-- RECORDS TO USE follows --
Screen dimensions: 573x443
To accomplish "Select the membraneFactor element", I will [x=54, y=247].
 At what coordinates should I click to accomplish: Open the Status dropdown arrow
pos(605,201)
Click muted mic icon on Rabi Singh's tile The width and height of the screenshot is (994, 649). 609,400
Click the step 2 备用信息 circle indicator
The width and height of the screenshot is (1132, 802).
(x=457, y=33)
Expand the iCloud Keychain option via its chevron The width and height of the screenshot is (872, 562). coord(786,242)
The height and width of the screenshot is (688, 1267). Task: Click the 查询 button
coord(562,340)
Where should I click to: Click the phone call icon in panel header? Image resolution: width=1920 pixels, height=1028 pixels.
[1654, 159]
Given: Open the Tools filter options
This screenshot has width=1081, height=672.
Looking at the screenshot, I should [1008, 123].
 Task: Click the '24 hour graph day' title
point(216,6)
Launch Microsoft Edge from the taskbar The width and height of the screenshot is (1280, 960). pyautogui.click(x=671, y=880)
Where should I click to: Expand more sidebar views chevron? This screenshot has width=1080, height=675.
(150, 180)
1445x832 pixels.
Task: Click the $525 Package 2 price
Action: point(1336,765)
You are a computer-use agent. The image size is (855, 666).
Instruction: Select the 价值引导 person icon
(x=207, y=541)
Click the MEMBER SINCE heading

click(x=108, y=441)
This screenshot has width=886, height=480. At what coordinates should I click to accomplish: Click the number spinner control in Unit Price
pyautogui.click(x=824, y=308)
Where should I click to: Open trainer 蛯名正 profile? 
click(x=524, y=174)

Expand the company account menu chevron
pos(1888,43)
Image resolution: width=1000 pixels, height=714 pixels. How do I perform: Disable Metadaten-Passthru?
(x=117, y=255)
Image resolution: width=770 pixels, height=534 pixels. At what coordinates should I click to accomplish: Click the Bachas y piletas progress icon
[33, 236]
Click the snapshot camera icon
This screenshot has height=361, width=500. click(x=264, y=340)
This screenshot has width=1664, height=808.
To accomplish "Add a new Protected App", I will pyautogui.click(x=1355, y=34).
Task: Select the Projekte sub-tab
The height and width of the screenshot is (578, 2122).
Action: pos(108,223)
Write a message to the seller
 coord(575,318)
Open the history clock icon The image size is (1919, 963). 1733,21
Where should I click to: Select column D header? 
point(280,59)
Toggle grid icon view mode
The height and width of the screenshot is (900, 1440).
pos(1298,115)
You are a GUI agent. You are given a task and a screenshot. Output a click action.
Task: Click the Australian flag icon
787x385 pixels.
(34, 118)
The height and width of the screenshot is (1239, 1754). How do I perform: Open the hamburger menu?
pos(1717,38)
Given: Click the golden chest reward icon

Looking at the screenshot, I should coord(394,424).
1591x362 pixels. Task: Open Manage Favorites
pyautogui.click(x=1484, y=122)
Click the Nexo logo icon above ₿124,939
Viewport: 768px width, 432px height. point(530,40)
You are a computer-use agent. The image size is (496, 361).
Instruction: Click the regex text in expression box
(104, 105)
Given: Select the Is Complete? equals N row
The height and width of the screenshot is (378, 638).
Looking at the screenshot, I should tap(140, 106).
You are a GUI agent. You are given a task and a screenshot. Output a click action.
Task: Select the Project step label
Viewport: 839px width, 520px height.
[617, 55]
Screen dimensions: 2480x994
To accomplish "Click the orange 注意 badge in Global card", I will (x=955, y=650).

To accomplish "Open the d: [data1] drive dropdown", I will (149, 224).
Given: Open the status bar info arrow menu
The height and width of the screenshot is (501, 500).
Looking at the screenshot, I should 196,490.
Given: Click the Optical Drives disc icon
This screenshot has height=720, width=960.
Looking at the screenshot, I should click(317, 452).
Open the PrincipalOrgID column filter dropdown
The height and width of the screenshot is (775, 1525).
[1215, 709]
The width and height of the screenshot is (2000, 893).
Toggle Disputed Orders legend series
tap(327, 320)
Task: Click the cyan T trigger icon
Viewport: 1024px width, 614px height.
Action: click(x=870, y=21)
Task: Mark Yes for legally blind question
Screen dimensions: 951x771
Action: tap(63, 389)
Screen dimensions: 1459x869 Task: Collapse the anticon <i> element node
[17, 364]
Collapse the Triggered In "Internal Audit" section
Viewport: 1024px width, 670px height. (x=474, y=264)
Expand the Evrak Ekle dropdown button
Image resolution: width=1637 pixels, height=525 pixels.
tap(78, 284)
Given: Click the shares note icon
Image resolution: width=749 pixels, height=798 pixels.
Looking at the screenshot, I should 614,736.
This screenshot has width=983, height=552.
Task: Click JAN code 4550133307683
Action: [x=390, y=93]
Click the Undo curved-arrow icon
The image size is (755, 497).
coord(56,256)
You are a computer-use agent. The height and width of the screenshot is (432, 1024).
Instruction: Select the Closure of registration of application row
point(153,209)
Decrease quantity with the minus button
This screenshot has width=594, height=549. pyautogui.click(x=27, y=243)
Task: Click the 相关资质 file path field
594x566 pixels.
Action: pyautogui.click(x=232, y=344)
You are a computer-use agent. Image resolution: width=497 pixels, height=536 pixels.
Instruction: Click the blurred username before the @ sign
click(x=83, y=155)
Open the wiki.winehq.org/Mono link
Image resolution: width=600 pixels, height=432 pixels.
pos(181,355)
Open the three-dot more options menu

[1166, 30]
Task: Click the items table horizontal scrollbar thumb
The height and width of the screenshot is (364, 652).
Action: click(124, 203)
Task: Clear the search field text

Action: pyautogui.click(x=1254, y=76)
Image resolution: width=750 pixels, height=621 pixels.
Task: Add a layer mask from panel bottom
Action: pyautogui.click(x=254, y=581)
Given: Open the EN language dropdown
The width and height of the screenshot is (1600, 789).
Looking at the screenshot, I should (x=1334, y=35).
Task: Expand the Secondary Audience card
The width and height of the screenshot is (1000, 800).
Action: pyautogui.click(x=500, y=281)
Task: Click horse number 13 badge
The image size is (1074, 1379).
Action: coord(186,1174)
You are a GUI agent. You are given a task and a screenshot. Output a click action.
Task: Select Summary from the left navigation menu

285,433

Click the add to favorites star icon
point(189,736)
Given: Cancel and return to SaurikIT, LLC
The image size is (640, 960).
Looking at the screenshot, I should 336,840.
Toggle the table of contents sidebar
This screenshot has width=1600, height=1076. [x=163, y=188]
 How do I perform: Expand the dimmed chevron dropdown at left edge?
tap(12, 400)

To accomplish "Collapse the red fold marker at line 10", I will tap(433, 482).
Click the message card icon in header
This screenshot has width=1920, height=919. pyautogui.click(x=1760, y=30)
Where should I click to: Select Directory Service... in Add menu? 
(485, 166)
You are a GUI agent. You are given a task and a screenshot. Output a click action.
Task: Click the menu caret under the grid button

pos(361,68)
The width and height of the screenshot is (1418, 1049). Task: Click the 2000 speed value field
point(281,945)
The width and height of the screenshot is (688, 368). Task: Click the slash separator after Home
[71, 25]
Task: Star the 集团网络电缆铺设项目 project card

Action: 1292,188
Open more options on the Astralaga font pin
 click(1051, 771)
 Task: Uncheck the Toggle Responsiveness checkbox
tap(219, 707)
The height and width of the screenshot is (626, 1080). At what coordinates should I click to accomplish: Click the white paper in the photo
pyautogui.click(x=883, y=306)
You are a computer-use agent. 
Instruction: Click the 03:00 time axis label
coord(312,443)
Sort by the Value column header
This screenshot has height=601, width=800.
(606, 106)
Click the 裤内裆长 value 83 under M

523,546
-- RECORDS TO USE concluded --
Retype every entry exactly.

Screen dimensions: 573x443
To accomplish "Select the membraneFactor element", I will [x=54, y=247].
 At what coordinates should I click to accomplish: Open the Status dropdown arrow
pos(605,201)
Click muted mic icon on Rabi Singh's tile The width and height of the screenshot is (994, 649). 609,400
Click the step 2 备用信息 circle indicator
The width and height of the screenshot is (1132, 802).
(x=457, y=33)
Expand the iCloud Keychain option via its chevron The width and height of the screenshot is (872, 562). coord(786,242)
The height and width of the screenshot is (688, 1267). Task: Click the 查询 button
coord(562,340)
Where should I click to: Click the phone call icon in panel header? Image resolution: width=1920 pixels, height=1028 pixels.
[1654, 159]
Given: Open the Tools filter options
This screenshot has width=1081, height=672.
Looking at the screenshot, I should [1008, 123].
 Task: Click the '24 hour graph day' title
point(216,6)
Launch Microsoft Edge from the taskbar The width and height of the screenshot is (1280, 960). pyautogui.click(x=671, y=880)
Where should I click to: Expand more sidebar views chevron? This screenshot has width=1080, height=675.
(150, 180)
1445x832 pixels.
Task: Click the $525 Package 2 price
Action: point(1336,765)
You are a computer-use agent. The image size is (855, 666).
Instruction: Select the 价值引导 person icon
(x=207, y=541)
Click the MEMBER SINCE heading

click(x=108, y=441)
This screenshot has width=886, height=480. At what coordinates should I click to accomplish: Click the number spinner control in Unit Price
pyautogui.click(x=824, y=308)
Where should I click to: Open trainer 蛯名正 profile? 
click(x=524, y=174)

Expand the company account menu chevron
pos(1888,43)
Image resolution: width=1000 pixels, height=714 pixels. How do I perform: Disable Metadaten-Passthru?
(x=117, y=255)
Image resolution: width=770 pixels, height=534 pixels. At what coordinates should I click to accomplish: Click the Bachas y piletas progress icon
[33, 236]
Click the snapshot camera icon
This screenshot has height=361, width=500. click(x=264, y=340)
This screenshot has width=1664, height=808.
To accomplish "Add a new Protected App", I will pyautogui.click(x=1355, y=34).
Task: Select the Projekte sub-tab
The height and width of the screenshot is (578, 2122).
Action: pos(108,223)
Write a message to the seller
 coord(575,318)
Open the history clock icon The image size is (1919, 963). 1733,21
Where should I click to: Select column D header? 
point(280,59)
Toggle grid icon view mode
The height and width of the screenshot is (900, 1440).
pos(1298,115)
You are a GUI agent. You are given a task and a screenshot. Output a click action.
Task: Click the Australian flag icon
787x385 pixels.
(34, 118)
The height and width of the screenshot is (1239, 1754). How do I perform: Open the hamburger menu?
pos(1717,38)
Given: Click the golden chest reward icon

Looking at the screenshot, I should coord(394,424).
1591x362 pixels. Task: Open Manage Favorites
pyautogui.click(x=1484, y=122)
Click the Nexo logo icon above ₿124,939
Viewport: 768px width, 432px height. point(530,40)
You are a computer-use agent. The image size is (496, 361).
Instruction: Click the regex text in expression box
(104, 105)
Given: Select the Is Complete? equals N row
The height and width of the screenshot is (378, 638).
Looking at the screenshot, I should tap(140, 106).
You are a GUI agent. You are given a task and a screenshot. Output a click action.
Task: Select the Project step label
Viewport: 839px width, 520px height.
[617, 55]
Screen dimensions: 2480x994
To accomplish "Click the orange 注意 badge in Global card", I will (x=955, y=650).

To accomplish "Open the d: [data1] drive dropdown", I will (149, 224).
Given: Open the status bar info arrow menu
The height and width of the screenshot is (501, 500).
Looking at the screenshot, I should 196,490.
Given: Click the Optical Drives disc icon
This screenshot has height=720, width=960.
Looking at the screenshot, I should click(317, 452).
Open the PrincipalOrgID column filter dropdown
The height and width of the screenshot is (775, 1525).
[1215, 709]
The width and height of the screenshot is (2000, 893).
Toggle Disputed Orders legend series
tap(327, 320)
Task: Click the cyan T trigger icon
Viewport: 1024px width, 614px height.
Action: click(x=870, y=21)
Task: Mark Yes for legally blind question
Screen dimensions: 951x771
Action: tap(63, 389)
Screen dimensions: 1459x869 Task: Collapse the anticon <i> element node
[17, 364]
Collapse the Triggered In "Internal Audit" section
Viewport: 1024px width, 670px height. (x=474, y=264)
Expand the Evrak Ekle dropdown button
Image resolution: width=1637 pixels, height=525 pixels.
tap(78, 284)
Given: Click the shares note icon
Image resolution: width=749 pixels, height=798 pixels.
Looking at the screenshot, I should 614,736.
This screenshot has width=983, height=552.
Task: Click JAN code 4550133307683
Action: [x=390, y=93]
Click the Undo curved-arrow icon
The image size is (755, 497).
coord(56,256)
You are a computer-use agent. The height and width of the screenshot is (432, 1024).
Instruction: Select the Closure of registration of application row
point(153,209)
Decrease quantity with the minus button
This screenshot has width=594, height=549. pyautogui.click(x=27, y=243)
Task: Click the 相关资质 file path field
594x566 pixels.
Action: pyautogui.click(x=232, y=344)
You are a computer-use agent. Image resolution: width=497 pixels, height=536 pixels.
Instruction: Click the blurred username before the @ sign
click(x=83, y=155)
Open the wiki.winehq.org/Mono link
Image resolution: width=600 pixels, height=432 pixels.
pos(181,355)
Open the three-dot more options menu

[1166, 30]
Task: Click the items table horizontal scrollbar thumb
The height and width of the screenshot is (364, 652).
Action: click(124, 203)
Task: Clear the search field text

Action: pyautogui.click(x=1254, y=76)
Image resolution: width=750 pixels, height=621 pixels.
Task: Add a layer mask from panel bottom
Action: pyautogui.click(x=254, y=581)
Given: Open the EN language dropdown
The width and height of the screenshot is (1600, 789).
Looking at the screenshot, I should (x=1334, y=35).
Task: Expand the Secondary Audience card
The width and height of the screenshot is (1000, 800).
Action: pyautogui.click(x=500, y=281)
Task: Click horse number 13 badge
The image size is (1074, 1379).
Action: coord(186,1174)
You are a GUI agent. You are given a task and a screenshot. Output a click action.
Task: Select Summary from the left navigation menu

285,433

Click the add to favorites star icon
point(189,736)
Given: Cancel and return to SaurikIT, LLC
The image size is (640, 960).
Looking at the screenshot, I should 336,840.
Toggle the table of contents sidebar
This screenshot has width=1600, height=1076. [x=163, y=188]
 How do I perform: Expand the dimmed chevron dropdown at left edge?
tap(12, 400)

To accomplish "Collapse the red fold marker at line 10", I will tap(433, 482).
Click the message card icon in header
This screenshot has width=1920, height=919. pyautogui.click(x=1760, y=30)
Where should I click to: Select Directory Service... in Add menu? 
(485, 166)
You are a GUI agent. You are given a task and a screenshot. Output a click action.
Task: Click the menu caret under the grid button

pos(361,68)
The width and height of the screenshot is (1418, 1049). Task: Click the 2000 speed value field
point(281,945)
The width and height of the screenshot is (688, 368). Task: Click the slash separator after Home
[71, 25]
Task: Star the 集团网络电缆铺设项目 project card

Action: 1292,188
Open more options on the Astralaga font pin
 click(1051, 771)
 Task: Uncheck the Toggle Responsiveness checkbox
tap(219, 707)
The height and width of the screenshot is (626, 1080). At what coordinates should I click to accomplish: Click the white paper in the photo
pyautogui.click(x=883, y=306)
You are a computer-use agent. 
Instruction: Click the 03:00 time axis label
coord(312,443)
Sort by the Value column header
This screenshot has height=601, width=800.
(606, 106)
Click the 裤内裆长 value 83 under M

523,546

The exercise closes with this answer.